How to compare two directories and delete duplicate files

Using fdupes:

fdupes --delete dir1 dir2

fdupes will not test on filename or file type, but will test on file size and contents (which implicitly includes file type).

Example:

$ mkdir dir1 dir2

$ touch dir{1,2}/{a,b,c}

$ tree
.
|-- dir1
|   |-- a
|   |-- b
|   `-- c
`-- dir2
    |-- a
    |-- b
    `-- c

2 directories, 6 files

$ fdupes --delete dir1 dir2
[1] dir1/a
[2] dir1/b
[3] dir1/c
[4] dir2/a
[5] dir2/b
[6] dir2/c

Set 1 of 1, preserve files [1 - 6, all]: 1

   [+] dir1/a
   [-] dir1/b
   [-] dir1/c
   [-] dir2/a
   [-] dir2/b
   [-] dir2/c

$ tree
.
|-- dir1
|   `-- a
`-- dir2

2 directories, 1 file

I have taken example of 2 directories p1 and p2

First i will save the output of p1 and p2 directories filenames to 2 output files

find /root/p1 -type f |awk -F "/" '{print $NF}'   > /var/tmp/P1_file.txt

 find /root/p2 -type f |awk -F "/" '{print $NF}'   > /var/tmp/P2_file.txt

Now i will find the common filenames in both directories and delete in one of directories.

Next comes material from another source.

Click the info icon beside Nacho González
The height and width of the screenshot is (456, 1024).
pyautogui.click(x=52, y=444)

I wish you delete the duplicate files in /root/p1 and keep the files in /root/p2

awk 'NR==FNR {a[$1];next}($1 in a) {print $1}' /var/tmp/P1_file.txt /var/tmp/P2_file.txt  |awk '{print "rm -rvf" " " "/root/p1/"$1}' | sh

Tested and worked fine


I suggest you to use dircmp which exists on many Unixes.

See:

man dircmp

The -d option seems to be the one you might find the most appropriate:

dircmp -d dir1 dir2

will compare contents of dir1 and dir2 and display a diff like output.